Due to the need to keep storage resources below the saturation point (hard limit), it is necessary to implement a system that regulates the use that research groups make of primary storage. This system must ensure that the overall capacity used in the system does not exceed the saturation limit, but at the same time:
- Basic operation:
It must maximize the total capacity available to all groups, allowing data to be written without restriction as long as the overall capacity used in the system does not exceed the hard security limit.
In the event that the overall capacity used on disk exceeds the soft limit, the system will notify the group(s) with the highest storage usage that they must reduce their usage to a dynamically calculated limit (quota).
If the total disk capacity used exceeds the hard limit, the system will automatically apply a write restriction to the group or groups in order of highest storage usage, in addition to other measures, such as restricting the execution of jobs on the system.

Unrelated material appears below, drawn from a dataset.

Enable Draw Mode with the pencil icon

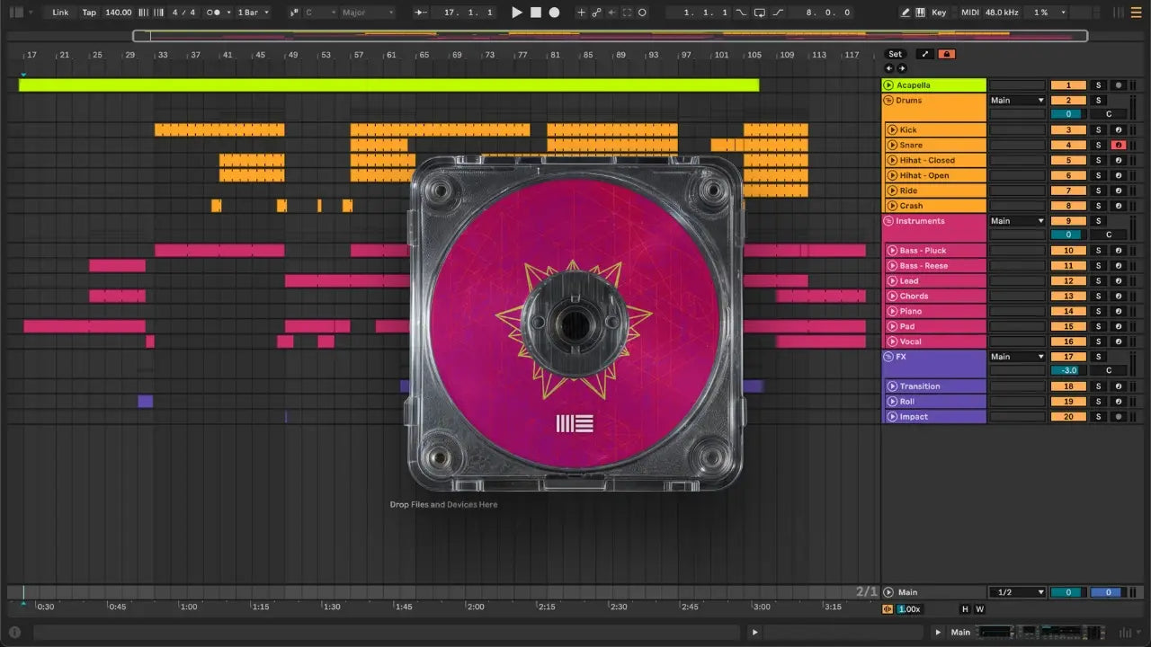(x=906, y=13)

This restriction will prevent group members from writing to the group folder and will remain in place until they delete an amount equal to or greater than that estimated by the system to preserve the safety margin.

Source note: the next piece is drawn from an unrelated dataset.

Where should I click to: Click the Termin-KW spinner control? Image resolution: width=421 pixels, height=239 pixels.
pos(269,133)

The rest of the groups will be able to continue writing/reading from the system as normal.
The system will take into account the storage resources that the groups have contributed to the overall system. This will allow a percentage to be applied to the resources contributed by each group and will guarantee the use of a certain amount of storage without restrictions. The amount of storage used outside the amount contributed will be counted for the application of restrictions.
- Operational aspects:
Some groups, due to the size of their projects, need to make voluntary contributions (by purchasing hard drives) in order to scale the system’s storage capacity. These additional amounts are taken into account by the quota system when calculating the storage capacity used by each group. Thus, the space stored by a group at a given time is calculated as follows:
Effective size = Used size - Contributed size
Effective size: This is the capacity used by a group that will actually be taken into account when ranking the overall disk usage of each group.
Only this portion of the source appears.